• _WORK TO DO_
Please quote the entries below, starting with the line that contains "Given: Click the Western" and continuing through the end of the entries, both ends included. Leave the pictures out of your answer.

• _DATA ROWS_
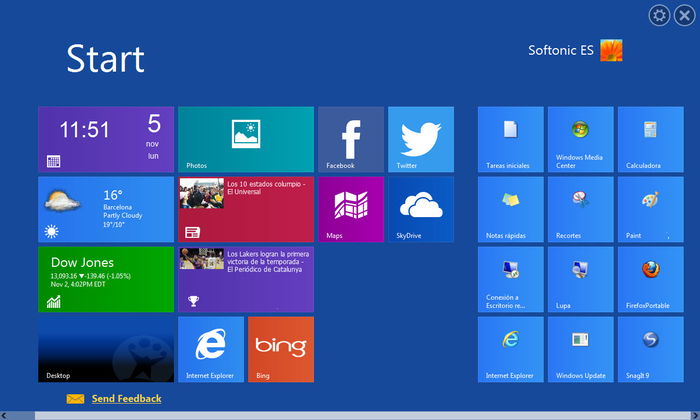Open FirefoxPortable tile
This screenshot has width=700, height=420.
(650, 279)
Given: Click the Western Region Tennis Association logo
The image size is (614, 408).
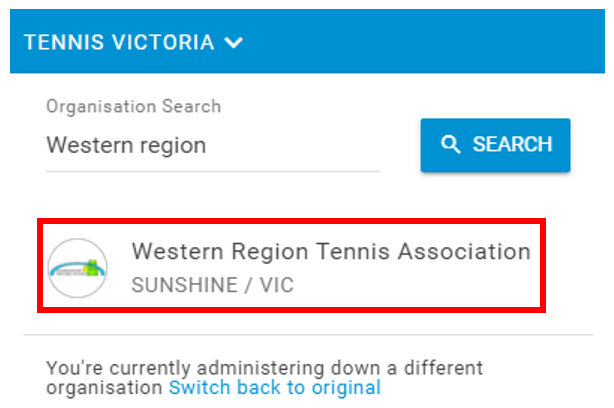Looking at the screenshot, I should 78,268.
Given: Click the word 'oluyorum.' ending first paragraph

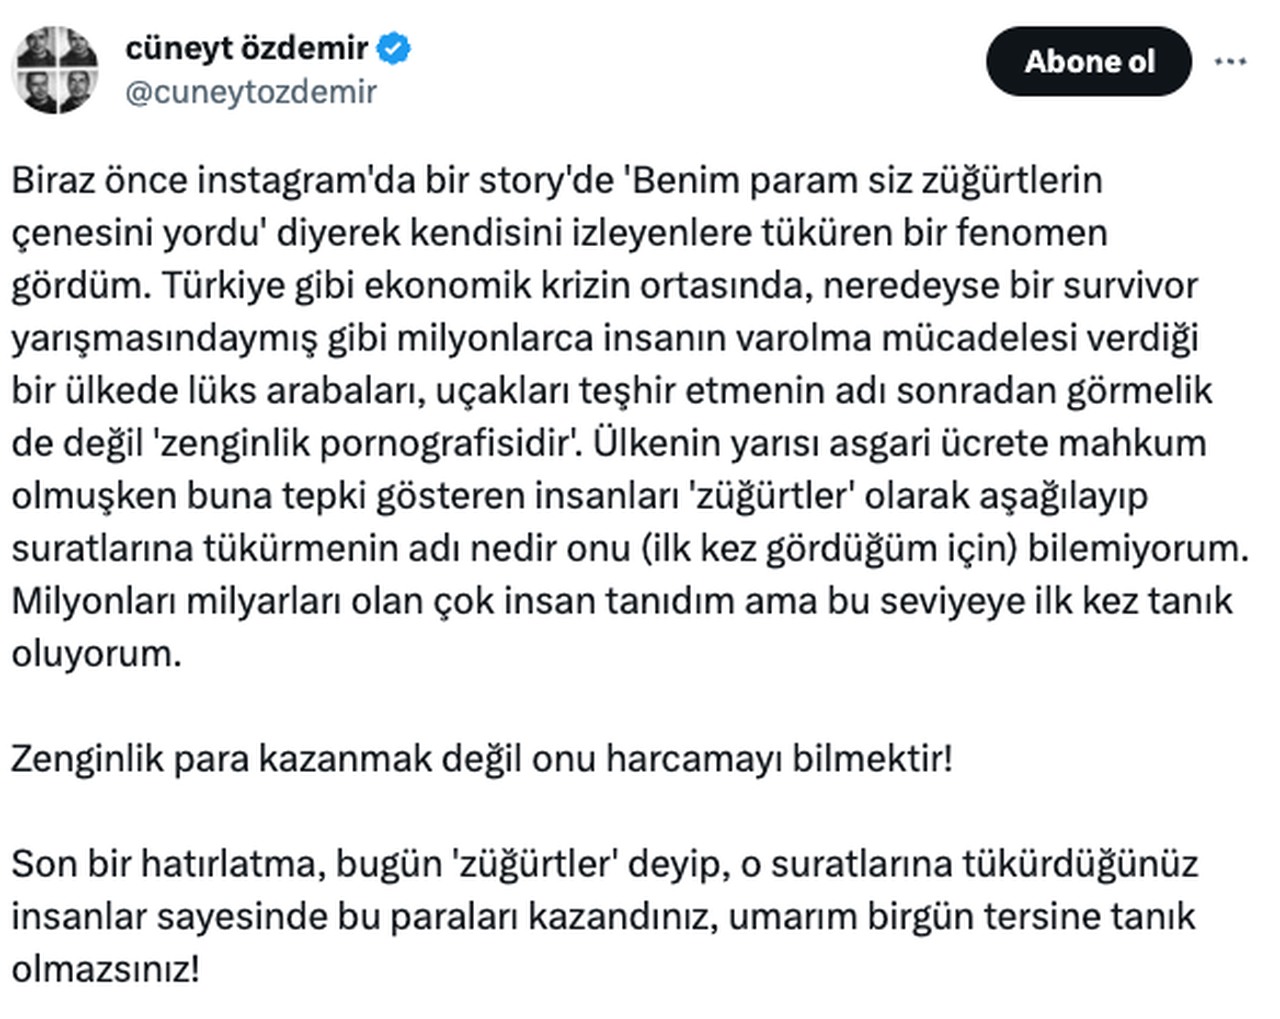Looking at the screenshot, I should [97, 654].
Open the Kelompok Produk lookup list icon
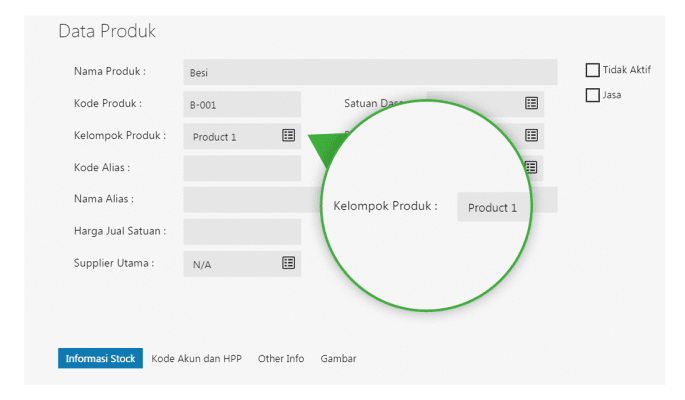The width and height of the screenshot is (685, 400). click(288, 135)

• _RESPONSE FOR THIS EXERCISE_
Given: Click the Western Region Tennis Association logo
The image size is (614, 408).
Looking at the screenshot, I should 78,268.
Given: Click the word 'oluyorum.' ending first paragraph

Looking at the screenshot, I should [97, 654].
Open the Kelompok Produk lookup list icon
The width and height of the screenshot is (685, 400). click(288, 135)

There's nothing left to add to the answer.